__Collection entries__
------------------------------------
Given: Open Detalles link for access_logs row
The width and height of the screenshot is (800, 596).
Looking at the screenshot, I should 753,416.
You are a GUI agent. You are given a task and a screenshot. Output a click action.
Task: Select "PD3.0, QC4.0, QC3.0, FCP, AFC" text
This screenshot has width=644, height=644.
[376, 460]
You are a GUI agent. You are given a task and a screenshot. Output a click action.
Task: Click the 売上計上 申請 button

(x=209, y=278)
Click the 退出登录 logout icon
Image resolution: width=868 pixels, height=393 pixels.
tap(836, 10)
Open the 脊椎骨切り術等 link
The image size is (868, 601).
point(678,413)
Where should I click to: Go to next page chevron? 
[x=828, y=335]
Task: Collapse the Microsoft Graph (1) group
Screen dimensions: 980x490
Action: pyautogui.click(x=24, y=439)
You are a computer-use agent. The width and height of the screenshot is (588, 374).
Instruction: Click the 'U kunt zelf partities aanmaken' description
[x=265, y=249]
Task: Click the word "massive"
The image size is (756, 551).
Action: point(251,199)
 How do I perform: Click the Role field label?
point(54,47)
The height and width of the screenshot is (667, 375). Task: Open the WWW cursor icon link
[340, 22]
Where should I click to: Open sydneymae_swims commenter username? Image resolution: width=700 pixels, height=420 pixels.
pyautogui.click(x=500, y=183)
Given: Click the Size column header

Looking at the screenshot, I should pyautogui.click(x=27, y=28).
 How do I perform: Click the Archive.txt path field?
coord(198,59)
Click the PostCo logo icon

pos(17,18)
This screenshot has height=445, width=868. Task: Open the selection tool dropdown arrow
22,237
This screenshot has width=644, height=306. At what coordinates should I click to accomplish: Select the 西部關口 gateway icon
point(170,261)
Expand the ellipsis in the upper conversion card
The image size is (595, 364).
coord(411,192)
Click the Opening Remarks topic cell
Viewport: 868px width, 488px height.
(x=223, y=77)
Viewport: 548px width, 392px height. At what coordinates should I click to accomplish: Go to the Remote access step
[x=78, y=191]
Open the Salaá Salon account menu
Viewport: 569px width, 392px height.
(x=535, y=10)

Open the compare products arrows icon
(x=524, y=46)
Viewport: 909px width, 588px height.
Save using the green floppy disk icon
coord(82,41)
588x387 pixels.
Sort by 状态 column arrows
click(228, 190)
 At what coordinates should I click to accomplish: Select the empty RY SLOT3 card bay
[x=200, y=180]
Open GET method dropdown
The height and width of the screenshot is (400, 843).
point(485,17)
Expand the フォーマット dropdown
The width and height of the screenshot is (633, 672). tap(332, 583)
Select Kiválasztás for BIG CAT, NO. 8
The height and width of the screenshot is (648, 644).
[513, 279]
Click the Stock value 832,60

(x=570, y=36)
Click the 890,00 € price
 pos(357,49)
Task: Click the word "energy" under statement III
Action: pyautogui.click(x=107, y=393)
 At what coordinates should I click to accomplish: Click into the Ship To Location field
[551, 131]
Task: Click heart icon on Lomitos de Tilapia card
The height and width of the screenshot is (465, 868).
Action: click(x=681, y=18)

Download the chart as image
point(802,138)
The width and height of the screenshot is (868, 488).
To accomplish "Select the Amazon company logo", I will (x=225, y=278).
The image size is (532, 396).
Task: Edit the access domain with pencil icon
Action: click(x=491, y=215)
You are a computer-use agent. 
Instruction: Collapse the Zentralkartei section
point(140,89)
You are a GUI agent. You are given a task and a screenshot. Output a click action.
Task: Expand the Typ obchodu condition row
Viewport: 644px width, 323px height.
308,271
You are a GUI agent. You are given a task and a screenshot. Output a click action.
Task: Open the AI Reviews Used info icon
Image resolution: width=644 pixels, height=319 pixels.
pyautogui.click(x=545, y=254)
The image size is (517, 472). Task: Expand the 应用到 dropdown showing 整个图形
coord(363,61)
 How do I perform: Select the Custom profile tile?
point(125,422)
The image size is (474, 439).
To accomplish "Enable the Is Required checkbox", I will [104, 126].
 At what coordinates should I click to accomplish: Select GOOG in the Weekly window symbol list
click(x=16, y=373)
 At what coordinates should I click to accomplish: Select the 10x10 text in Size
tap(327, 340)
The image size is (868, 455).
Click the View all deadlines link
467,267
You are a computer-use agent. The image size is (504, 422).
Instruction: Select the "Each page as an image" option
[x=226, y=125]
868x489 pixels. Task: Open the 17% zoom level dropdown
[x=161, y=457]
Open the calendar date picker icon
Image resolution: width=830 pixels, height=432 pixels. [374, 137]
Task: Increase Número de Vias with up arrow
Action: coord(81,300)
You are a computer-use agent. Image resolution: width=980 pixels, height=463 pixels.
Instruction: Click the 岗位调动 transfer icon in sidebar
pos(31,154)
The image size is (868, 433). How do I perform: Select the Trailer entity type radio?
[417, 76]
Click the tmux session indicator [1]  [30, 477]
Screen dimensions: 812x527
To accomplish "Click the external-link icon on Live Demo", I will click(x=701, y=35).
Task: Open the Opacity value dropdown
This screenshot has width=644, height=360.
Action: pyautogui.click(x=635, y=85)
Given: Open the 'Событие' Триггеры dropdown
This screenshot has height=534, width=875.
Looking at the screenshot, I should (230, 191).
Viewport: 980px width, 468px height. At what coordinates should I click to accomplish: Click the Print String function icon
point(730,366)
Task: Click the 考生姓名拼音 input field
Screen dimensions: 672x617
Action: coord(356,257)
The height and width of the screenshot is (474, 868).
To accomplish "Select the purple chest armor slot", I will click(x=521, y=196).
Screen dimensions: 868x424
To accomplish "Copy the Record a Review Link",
------------------------------------
__Task prompt__
Beginning with the first line above, transcribe all of the data exactly.

__Solution for this task__
Given: Open Detalles link for access_logs row
The width and height of the screenshot is (800, 596).
Looking at the screenshot, I should 753,416.
You are a GUI agent. You are given a task and a screenshot. Output a click action.
Task: Select "PD3.0, QC4.0, QC3.0, FCP, AFC" text
This screenshot has width=644, height=644.
[376, 460]
You are a GUI agent. You are given a task and a screenshot. Output a click action.
Task: Click the 売上計上 申請 button

(x=209, y=278)
Click the 退出登录 logout icon
Image resolution: width=868 pixels, height=393 pixels.
tap(836, 10)
Open the 脊椎骨切り術等 link
The image size is (868, 601).
point(678,413)
Where should I click to: Go to next page chevron? 
[x=828, y=335]
Task: Collapse the Microsoft Graph (1) group
Screen dimensions: 980x490
Action: pyautogui.click(x=24, y=439)
You are a computer-use agent. The width and height of the screenshot is (588, 374).
Instruction: Click the 'U kunt zelf partities aanmaken' description
[x=265, y=249]
Task: Click the word "massive"
The image size is (756, 551).
Action: point(251,199)
 How do I perform: Click the Role field label?
point(54,47)
The height and width of the screenshot is (667, 375). Task: Open the WWW cursor icon link
[340, 22]
Where should I click to: Open sydneymae_swims commenter username? Image resolution: width=700 pixels, height=420 pixels.
pyautogui.click(x=500, y=183)
Given: Click the Size column header

Looking at the screenshot, I should pyautogui.click(x=27, y=28).
 How do I perform: Click the Archive.txt path field?
coord(198,59)
Click the PostCo logo icon

pos(17,18)
This screenshot has height=445, width=868. Task: Open the selection tool dropdown arrow
22,237
This screenshot has width=644, height=306. At what coordinates should I click to accomplish: Select the 西部關口 gateway icon
point(170,261)
Expand the ellipsis in the upper conversion card
The image size is (595, 364).
coord(411,192)
Click the Opening Remarks topic cell
Viewport: 868px width, 488px height.
(x=223, y=77)
Viewport: 548px width, 392px height. At what coordinates should I click to accomplish: Go to the Remote access step
[x=78, y=191]
Open the Salaá Salon account menu
Viewport: 569px width, 392px height.
(x=535, y=10)

Open the compare products arrows icon
(x=524, y=46)
Viewport: 909px width, 588px height.
Save using the green floppy disk icon
coord(82,41)
588x387 pixels.
Sort by 状态 column arrows
click(228, 190)
 At what coordinates should I click to accomplish: Select the empty RY SLOT3 card bay
[x=200, y=180]
Open GET method dropdown
The height and width of the screenshot is (400, 843).
point(485,17)
Expand the フォーマット dropdown
The width and height of the screenshot is (633, 672). tap(332, 583)
Select Kiválasztás for BIG CAT, NO. 8
The height and width of the screenshot is (648, 644).
[513, 279]
Click the Stock value 832,60

(x=570, y=36)
Click the 890,00 € price
 pos(357,49)
Task: Click the word "energy" under statement III
Action: pyautogui.click(x=107, y=393)
 At what coordinates should I click to accomplish: Click into the Ship To Location field
[551, 131]
Task: Click heart icon on Lomitos de Tilapia card
The height and width of the screenshot is (465, 868).
Action: click(x=681, y=18)

Download the chart as image
point(802,138)
The width and height of the screenshot is (868, 488).
To accomplish "Select the Amazon company logo", I will (x=225, y=278).
The image size is (532, 396).
Task: Edit the access domain with pencil icon
Action: click(x=491, y=215)
You are a computer-use agent. 
Instruction: Collapse the Zentralkartei section
point(140,89)
You are a GUI agent. You are given a task and a screenshot. Output a click action.
Task: Expand the Typ obchodu condition row
Viewport: 644px width, 323px height.
308,271
You are a GUI agent. You are given a task and a screenshot. Output a click action.
Task: Open the AI Reviews Used info icon
Image resolution: width=644 pixels, height=319 pixels.
pyautogui.click(x=545, y=254)
The image size is (517, 472). Task: Expand the 应用到 dropdown showing 整个图形
coord(363,61)
 How do I perform: Select the Custom profile tile?
point(125,422)
The image size is (474, 439).
To accomplish "Enable the Is Required checkbox", I will [104, 126].
 At what coordinates should I click to accomplish: Select GOOG in the Weekly window symbol list
click(x=16, y=373)
 At what coordinates should I click to accomplish: Select the 10x10 text in Size
tap(327, 340)
The image size is (868, 455).
Click the View all deadlines link
467,267
You are a computer-use agent. The image size is (504, 422).
Instruction: Select the "Each page as an image" option
[x=226, y=125]
868x489 pixels. Task: Open the 17% zoom level dropdown
[x=161, y=457]
Open the calendar date picker icon
Image resolution: width=830 pixels, height=432 pixels. [374, 137]
Task: Increase Número de Vias with up arrow
Action: coord(81,300)
You are a computer-use agent. Image resolution: width=980 pixels, height=463 pixels.
Instruction: Click the 岗位调动 transfer icon in sidebar
pos(31,154)
The image size is (868, 433). How do I perform: Select the Trailer entity type radio?
[417, 76]
Click the tmux session indicator [1]  [30, 477]
Screen dimensions: 812x527
To accomplish "Click the external-link icon on Live Demo", I will click(x=701, y=35).
Task: Open the Opacity value dropdown
This screenshot has width=644, height=360.
Action: pyautogui.click(x=635, y=85)
Given: Open the 'Событие' Триггеры dropdown
This screenshot has height=534, width=875.
Looking at the screenshot, I should (230, 191).
Viewport: 980px width, 468px height. At what coordinates should I click to accomplish: Click the Print String function icon
point(730,366)
Task: Click the 考生姓名拼音 input field
Screen dimensions: 672x617
Action: coord(356,257)
The height and width of the screenshot is (474, 868).
To accomplish "Select the purple chest armor slot", I will click(x=521, y=196).
Screen dimensions: 868x424
To accomplish "Copy the Record a Review Link",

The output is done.